Modeler gets details down to the minute on his tiny ships

PORT TOWNSEND — Model builder Roger Torgeson has built dozens of detailed models of Navy ships, but curiously has never built a replica of the one he served on during the Vietnam War.

The Sequim man says if he undertook the project, he would want the model to be an accurate representation of the USS Constellation aircraft carrier when he was aboard.

That’s the level of detail he puts into every project he’s done for the past 15 years.

The first task he undertakes is doing thorough research on a vessel so that he can get it accurate down to the typeface on a ship’s stern or the paint scheme on five dozen aircraft — each one slightly different.

“To me, I enjoy the history,” he said.

“Why was it built this way? Though not so much specific to a particular fight.”

The former sailor’s model of the USS Langley won third place for aircraft carriers at the 2009 National Contest of the International Plastic Modelers Society in Columbus, Ohio. This August, he’s entering another aircraft carrier model, the USS Lexington, into the nationals at Omaha, Neb.

Torgeson, 66, exhibited both aircraft carrier models Saturday during the sixth annual model show and contest organized by the North Olympic Peninsula Modelers Society at Fort Worden State Park.

The club members refrain from entering their own models so that other modelers can win ribbons for their spectacular creations.

First carrier

The Langley was the Navy’s first aircraft carrier. A converted coal ship, it served into World War II but had to be scuttled on Feb. 27, 1942, after suffering extensive damage from Japanese bombers.

The Lexington-class aircraft carriers were built and commissioned shortly after the Langley went into service.

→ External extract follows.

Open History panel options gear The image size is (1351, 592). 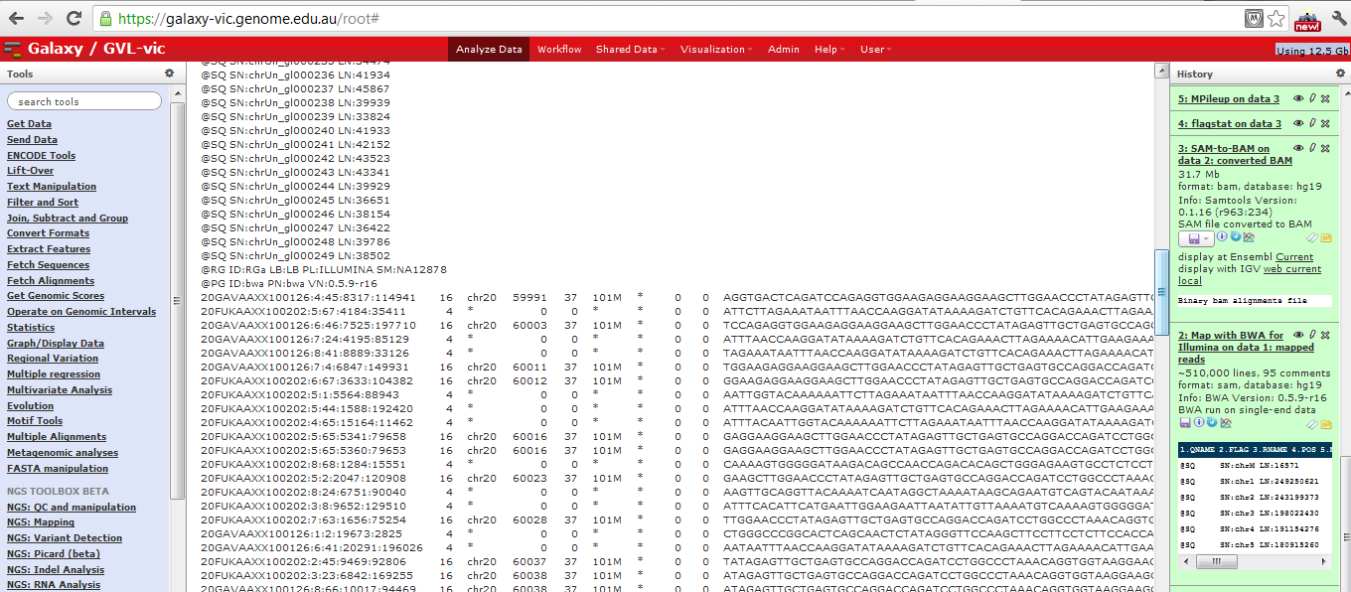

The USS Lexington, the fourth of five naval ships bearing that name, entered service in 1928 and was lost during the Battle of Corral Sea in May 1942.

The ship had left Pearl Harbor, Hawaii, just a few days before the Japanese attack on the naval fleet on Dec. 7, 1941, and sent out search planes for the Japanese fleet upon hearing of the attack.

Found kit

Torgeson hadn’t planned to build the Langley model when a kit came out about six years ago.

“I wasn’t going to touch it,” he says. “It was a very, very rough kit and required a lot of work.”

But a dying man’s wish propelled Torgeson to undertake the construction.

His friend, Wally Bigelow of Pullman, had started the model but was nearing death from cancer when he asked Torgeson to finish it for him.

Torgeson set about doing the research, which consumes about a third of the estimated 250 hours he devotes to each project.

A fellow modeler visited the National Archives in Washington, D.C., to provide Torgeson with the level of detail he craved for accuracy.

“I did what I could do to make it correct,” he said. “A guy back East provided me with photos from the archives.

“I wanted to have it right.”

Get it right

The story demonstrates several facets of the serious modeler’s creed: Get it right and help one another out.

Torgeson said he continues to learn new techniques each time he attends a modelers show and contest. Modelers swap decals as well as stories.

“To me, it’s a social thing,” he said.

“The contest is really an excuse for going. There are guys you only see once a year, but you exchange information and reference materials, even decals.”

He has only recently finished the USS Lexington — though “finished” might be stretching the truth: He occasionally alters small details on his models long after finishing them.

The painstaking work requires lighted magnifier goggles, sharp tiny ­tweezers, clean work areas and plenty of time. A drop of sweat on a newly painted surface may mean hours of repairs.

But the reward is the admiration of other ardent modelers and the satisfaction of knowing he’s done his best to get the model vessel accurate.